Я завернул за угол, ожидая найти там воришку, но врезался в деревянный загон для коз.
– Клятые боги, осторожней! – заворчал молодой человек в плотной шубе, кормящий животных. Он шмыгнул носом, встретившись со мной глазами. Я прищурился. Пекло, он выглядел знакомо.
Я ухватился за одну из стоек.
– Ты не видел здесь девочку? Маленькую?
Козопас пожал плечами и опустил голову.
– Отвечай мне.
– Ответь человеку, Гуннар.
Появилась женщина, несущая на плече еще один мешок с кормом. Я сперва не обратил на нее внимания, но получше всмотрелся ее глаза. Как у кошки в ночи. Черные щелочки, прорезающие ядовито-зеленые радужки.
Гуннар фыркнул.
– Занимайся своим делом, Това.
Резкий вздох вырвался из горла, и картинка в голове растворилась еще быстрее, чем возникла. Какого пекла?
– С вами там все в порядке? – снова проворчал козопас.
Я моргнул, вытягивая из воздуха тот немногий страх, что там витал, дабы накрыть глаза чернотой.
– Ребенок. Ты видел, чтобы мимо пробежал чертов ребенок?
– Ага, – сказал Гуннар с сильным акцентом. Я был уверен, что женщина закатила глаза. Гуннар указал на сарай позади нас. – Видел, как она вон туда ворвалась, совсем недавно.

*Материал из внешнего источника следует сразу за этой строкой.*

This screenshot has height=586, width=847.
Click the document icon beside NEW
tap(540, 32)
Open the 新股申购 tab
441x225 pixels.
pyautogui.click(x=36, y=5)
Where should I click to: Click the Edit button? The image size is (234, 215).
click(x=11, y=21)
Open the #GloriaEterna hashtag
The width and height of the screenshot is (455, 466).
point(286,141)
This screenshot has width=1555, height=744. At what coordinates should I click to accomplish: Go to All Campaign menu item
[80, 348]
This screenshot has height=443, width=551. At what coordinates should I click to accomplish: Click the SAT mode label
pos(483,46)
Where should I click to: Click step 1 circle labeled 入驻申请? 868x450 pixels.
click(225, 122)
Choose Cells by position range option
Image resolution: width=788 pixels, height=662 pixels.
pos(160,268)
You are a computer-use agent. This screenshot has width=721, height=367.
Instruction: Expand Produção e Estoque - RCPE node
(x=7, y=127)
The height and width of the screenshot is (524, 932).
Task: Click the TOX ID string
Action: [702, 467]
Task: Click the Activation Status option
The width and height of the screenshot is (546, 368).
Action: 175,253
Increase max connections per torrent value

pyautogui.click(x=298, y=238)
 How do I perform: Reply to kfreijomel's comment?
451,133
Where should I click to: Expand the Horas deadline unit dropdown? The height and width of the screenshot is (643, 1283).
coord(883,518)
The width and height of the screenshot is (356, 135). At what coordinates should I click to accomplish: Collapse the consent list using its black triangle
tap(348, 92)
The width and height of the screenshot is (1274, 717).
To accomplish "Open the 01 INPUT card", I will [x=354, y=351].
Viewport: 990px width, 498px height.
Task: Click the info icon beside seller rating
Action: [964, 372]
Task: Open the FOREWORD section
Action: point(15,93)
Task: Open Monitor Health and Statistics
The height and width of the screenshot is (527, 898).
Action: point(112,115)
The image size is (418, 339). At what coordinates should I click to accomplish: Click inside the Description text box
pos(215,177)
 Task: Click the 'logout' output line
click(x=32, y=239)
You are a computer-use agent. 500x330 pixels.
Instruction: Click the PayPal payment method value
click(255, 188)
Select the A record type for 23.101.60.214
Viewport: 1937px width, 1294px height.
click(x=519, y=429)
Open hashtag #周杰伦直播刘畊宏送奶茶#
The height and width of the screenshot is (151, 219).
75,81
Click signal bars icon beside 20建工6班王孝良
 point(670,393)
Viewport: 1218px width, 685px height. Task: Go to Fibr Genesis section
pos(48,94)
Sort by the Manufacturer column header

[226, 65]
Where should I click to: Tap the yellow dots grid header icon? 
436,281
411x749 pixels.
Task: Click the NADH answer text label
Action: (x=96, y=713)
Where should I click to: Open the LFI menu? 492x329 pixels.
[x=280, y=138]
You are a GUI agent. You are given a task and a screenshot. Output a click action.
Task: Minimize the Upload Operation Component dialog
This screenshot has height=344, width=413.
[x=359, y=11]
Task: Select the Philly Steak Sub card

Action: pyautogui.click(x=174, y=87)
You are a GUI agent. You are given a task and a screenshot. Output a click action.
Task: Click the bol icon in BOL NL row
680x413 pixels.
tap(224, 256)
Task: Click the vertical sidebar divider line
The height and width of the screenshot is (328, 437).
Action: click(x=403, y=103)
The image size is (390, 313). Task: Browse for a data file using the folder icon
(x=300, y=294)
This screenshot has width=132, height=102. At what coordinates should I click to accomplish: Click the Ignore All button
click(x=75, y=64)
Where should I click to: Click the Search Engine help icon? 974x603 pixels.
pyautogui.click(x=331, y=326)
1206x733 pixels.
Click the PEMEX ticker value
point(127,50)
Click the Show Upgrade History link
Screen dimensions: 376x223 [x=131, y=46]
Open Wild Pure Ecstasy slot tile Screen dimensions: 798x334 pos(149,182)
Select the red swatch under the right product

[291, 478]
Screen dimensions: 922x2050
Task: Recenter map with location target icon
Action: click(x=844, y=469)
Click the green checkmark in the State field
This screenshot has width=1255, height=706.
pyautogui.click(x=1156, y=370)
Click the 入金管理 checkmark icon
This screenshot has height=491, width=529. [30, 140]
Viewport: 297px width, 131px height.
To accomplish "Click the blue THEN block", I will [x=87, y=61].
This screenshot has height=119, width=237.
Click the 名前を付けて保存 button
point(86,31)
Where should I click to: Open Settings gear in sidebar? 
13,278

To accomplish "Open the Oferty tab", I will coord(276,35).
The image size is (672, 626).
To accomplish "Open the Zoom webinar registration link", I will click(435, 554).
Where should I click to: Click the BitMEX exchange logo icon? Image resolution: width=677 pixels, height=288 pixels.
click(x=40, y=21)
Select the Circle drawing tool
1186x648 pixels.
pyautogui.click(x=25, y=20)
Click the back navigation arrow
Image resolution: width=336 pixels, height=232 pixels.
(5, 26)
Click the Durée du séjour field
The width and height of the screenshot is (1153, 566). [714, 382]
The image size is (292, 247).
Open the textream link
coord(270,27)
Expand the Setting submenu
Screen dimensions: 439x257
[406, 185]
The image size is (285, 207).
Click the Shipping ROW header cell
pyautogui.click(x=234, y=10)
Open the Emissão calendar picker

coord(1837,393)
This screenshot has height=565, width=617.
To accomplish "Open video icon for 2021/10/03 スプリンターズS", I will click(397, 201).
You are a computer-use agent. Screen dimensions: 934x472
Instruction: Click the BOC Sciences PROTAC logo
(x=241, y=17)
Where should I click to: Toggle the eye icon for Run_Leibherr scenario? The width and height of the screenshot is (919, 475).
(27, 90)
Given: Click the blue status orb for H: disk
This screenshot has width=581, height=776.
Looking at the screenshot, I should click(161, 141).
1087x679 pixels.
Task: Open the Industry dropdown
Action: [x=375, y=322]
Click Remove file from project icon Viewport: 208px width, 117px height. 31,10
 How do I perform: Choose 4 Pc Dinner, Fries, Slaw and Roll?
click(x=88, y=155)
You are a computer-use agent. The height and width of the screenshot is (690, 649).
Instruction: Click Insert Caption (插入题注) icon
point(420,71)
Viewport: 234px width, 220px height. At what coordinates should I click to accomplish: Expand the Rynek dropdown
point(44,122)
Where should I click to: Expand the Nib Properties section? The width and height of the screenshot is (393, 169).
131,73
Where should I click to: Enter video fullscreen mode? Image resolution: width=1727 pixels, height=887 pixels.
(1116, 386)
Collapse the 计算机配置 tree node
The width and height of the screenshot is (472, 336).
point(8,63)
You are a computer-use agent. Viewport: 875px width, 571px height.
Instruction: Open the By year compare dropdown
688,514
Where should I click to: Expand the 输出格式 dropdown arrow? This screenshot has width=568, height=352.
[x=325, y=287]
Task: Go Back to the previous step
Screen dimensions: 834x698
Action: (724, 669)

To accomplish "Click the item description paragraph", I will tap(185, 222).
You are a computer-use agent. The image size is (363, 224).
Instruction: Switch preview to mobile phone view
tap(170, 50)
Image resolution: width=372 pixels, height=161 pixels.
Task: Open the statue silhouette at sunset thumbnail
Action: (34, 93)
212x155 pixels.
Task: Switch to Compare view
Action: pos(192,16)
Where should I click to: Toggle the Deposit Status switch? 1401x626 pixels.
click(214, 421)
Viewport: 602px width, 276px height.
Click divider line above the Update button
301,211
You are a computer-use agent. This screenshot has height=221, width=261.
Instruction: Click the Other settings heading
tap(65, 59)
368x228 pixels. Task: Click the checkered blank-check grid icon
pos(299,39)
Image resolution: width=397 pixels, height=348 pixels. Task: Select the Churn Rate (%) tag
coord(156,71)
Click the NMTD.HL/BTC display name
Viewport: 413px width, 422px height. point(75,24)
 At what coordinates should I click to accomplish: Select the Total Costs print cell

Волосы на затылке встали дыбом. Я бросил несколько медных пенге козопасам и отстегнул сакс от спины, нажимая ладонью на дверь сарая. Ребенок угрозы не представлял, но ребенок, которого использовали в качестве приманки, был куда как более опасен.
Я приоткрыл дверь ногой и осторожно вошел. Воздух пропитался пылью, а также тяжелым запахом сырой соломы. Возле стен стояли бочки с кукурузой и овсом. На ржавых крючках висели старые топоры и лопаты.
Я покатал сакс в ладони, принюхиваясь в поисках страха и высматривая ребенка. Ничего не было. Она словно растворилась, как утренний туман. Сарай был пуст.
Клинок повис возле моего бедра. Что же за устрашающим альвером я был, если меня обдурил треклятый ребенок? Я шагнул к двери, но помедлил, ухватившись взглядом за бочку возле дальней стены. На ней сидела мягкая игрушка – лошадка из мешковины.